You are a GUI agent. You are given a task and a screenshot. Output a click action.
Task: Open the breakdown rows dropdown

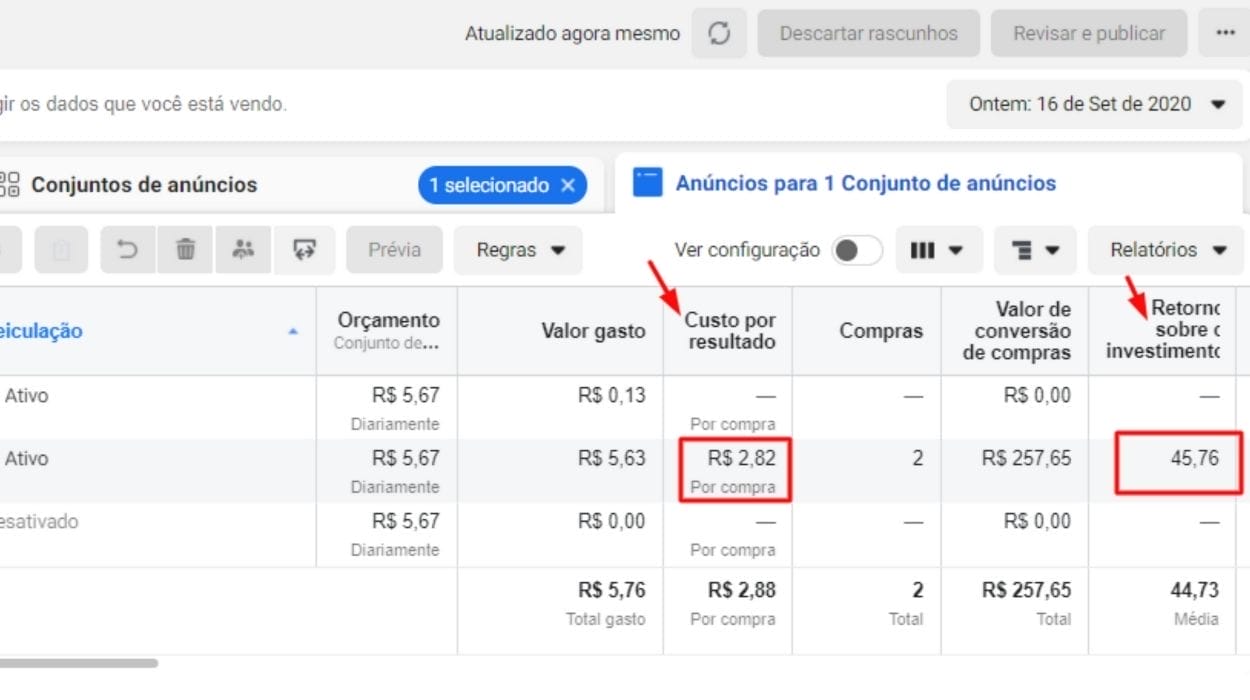pos(1035,250)
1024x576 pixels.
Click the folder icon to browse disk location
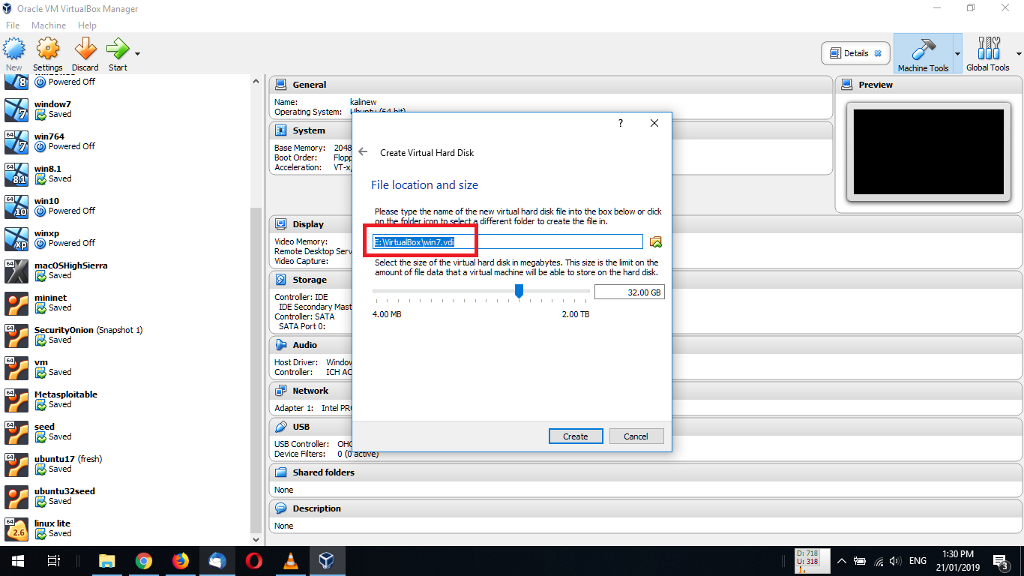pyautogui.click(x=655, y=241)
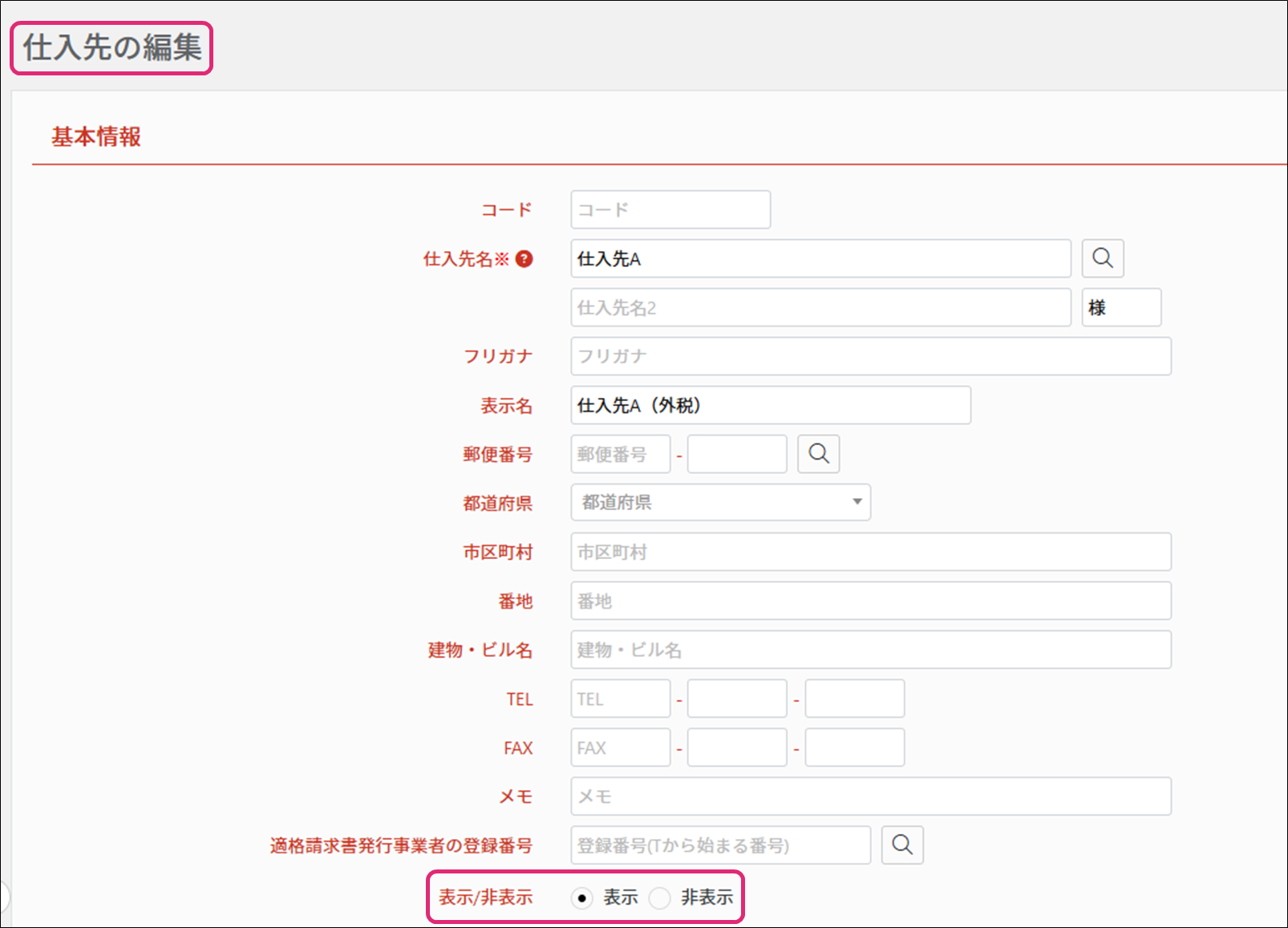
Task: Click the 仕入先名2 input field
Action: (x=820, y=308)

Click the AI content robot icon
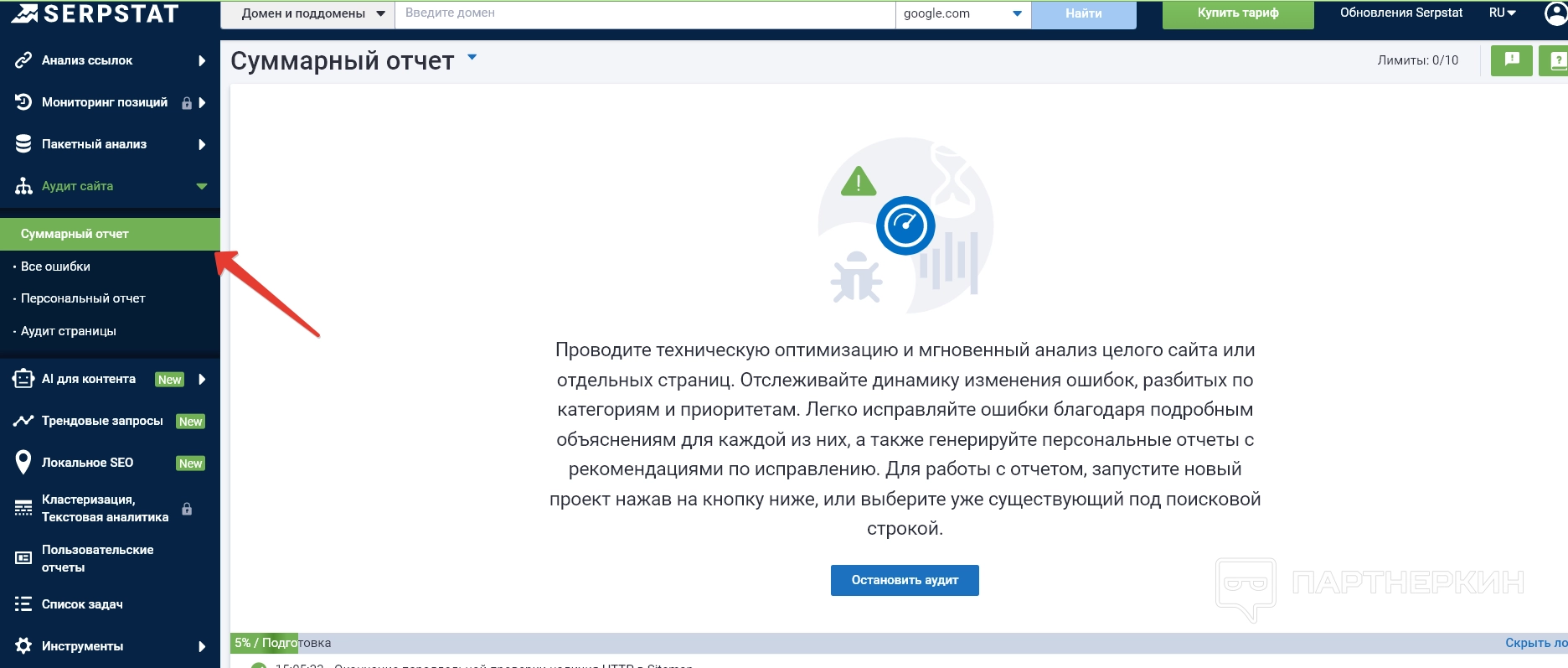[x=23, y=379]
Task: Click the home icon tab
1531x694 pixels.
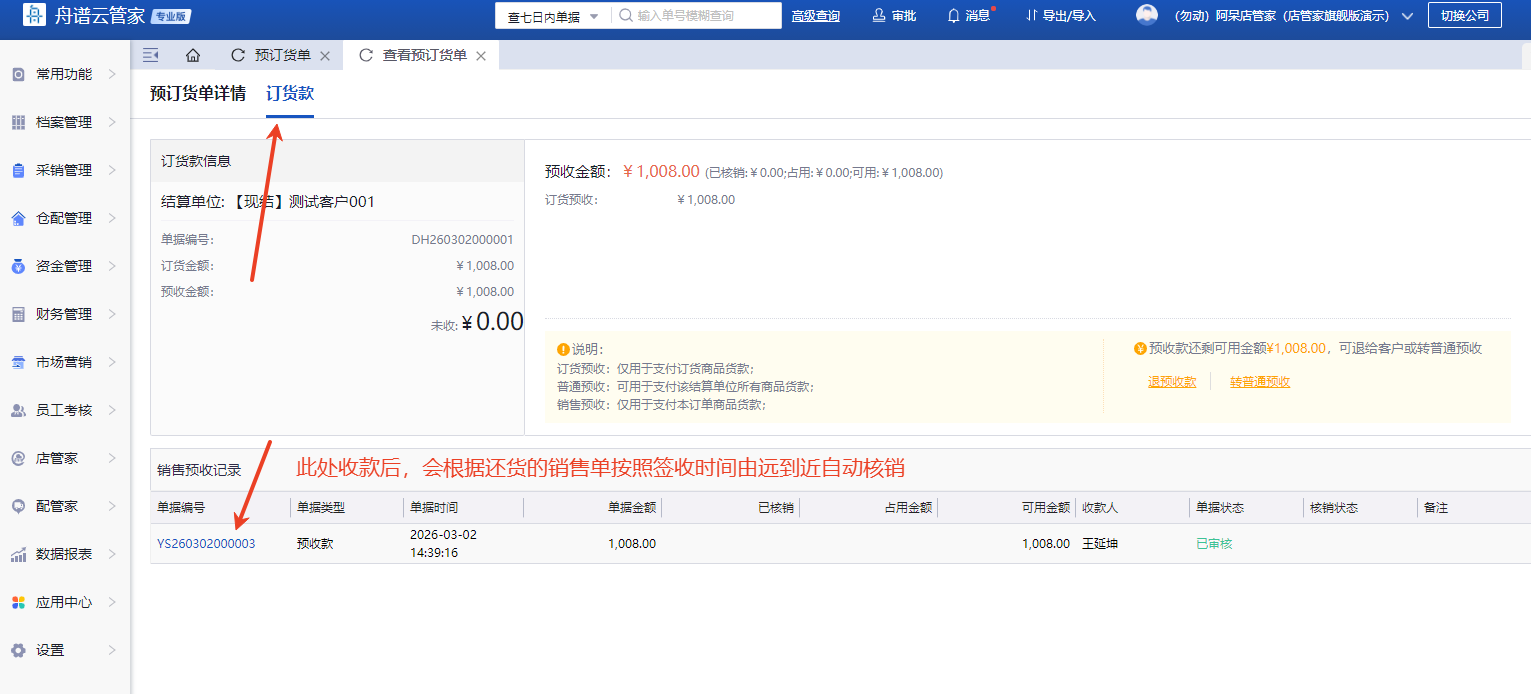Action: click(x=193, y=55)
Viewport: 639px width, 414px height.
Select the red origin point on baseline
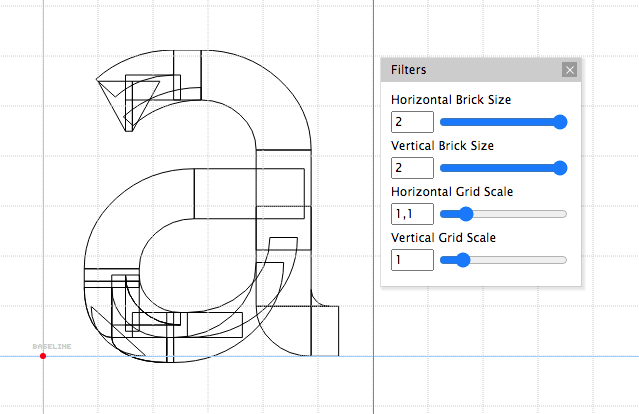[42, 356]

---+---

> WHAT TO WORK ON
Leaving out only the pictures, reproduce the listing exactly.

> ANSWER BOX
You are a GUI agent. You are given a task and a screenshot. Output a click action.
Task: Open the breakdown rows dropdown

pos(1035,250)
1024x576 pixels.
Click the folder icon to browse disk location
pyautogui.click(x=655, y=241)
Task: Click the 仕入先名2 input field
Action: (x=820, y=308)

Click the AI content robot icon
[x=23, y=379]
Task: Click the home icon tab
1531x694 pixels.
Action: click(x=193, y=55)
Viewport: 639px width, 414px height.
Select the red origin point on baseline
[42, 356]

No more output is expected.